I made the decision to be a stay at home mom after my second daughter was born. Once I committed to the decision I felt like the weight of the world had suddenly been lifted from my shoulders. For a short while, I felt like I was betraying the entire feminist movement, which in earlier days I had quite vocally supported. But the more I thought about it, the more I realized that more then anything else, I finally felt like I was being true to myself. And isn’t that what the real goal of the feminist movement was all about? I don’t need to prove to myself or any man that I can earn a paycheck and “make it” in a man’s world. I’ve already “made it” in my own world. I’m surprisingly content being the domestic caretaker of my family. I revel in trying new recipes and doing all those other domestic tasks that I never had time for before I made my decision to be a full time mom. I will even admit to having spent hours making cranberry and popcorn garland for the family Christmas tree this past holiday season, a task which I previously wouldn’t have even considered given my former notorious lack of spare time. But you know what? I’m not ashamed of that one little bit. And you know what else? When I fall into bed every night absolutely exhausted from taking care of my two toddlers, at least I know that I have spent my day making a difference in their lives, no matter how insignificant that day’s activities may have been. When I worked outside the home and fell into bed exhausted every night I felt miserable because I had spent my day doing a variety of completely mind numbing activities for a faceless corporate entity and working my tail off to put a couple more million into some CEO’s pocket whose name I can honestly say I don’t even recall.

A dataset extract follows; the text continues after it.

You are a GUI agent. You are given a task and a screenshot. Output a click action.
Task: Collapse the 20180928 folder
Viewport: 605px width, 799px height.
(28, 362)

I’m not trying to make women who work outside the home feel guilty or ashamed for their choices either. I am perfectly aware of the harsh realities which dictate some family situations. All I’m trying to say is that I think women have painted themselves into a corner. We can be our husband’s equals without having to live in their world. Women should learn how to celebrate and be proud of the differences between the sexes. So go ahead and be that domestic goddess if that’s what you truly want and don’t let anyone make you feel anything less then proud for having the courage to live the life you want! I absolutely love this quote from an unidentified woman who was interviewed for a book entitled “And What Do You Do? When Women Choose to Stay Home”. She said that her favorite answer to “ And what do you do?” was “I’m changing the world.........one child at a time.” We’ve come a long way, baby!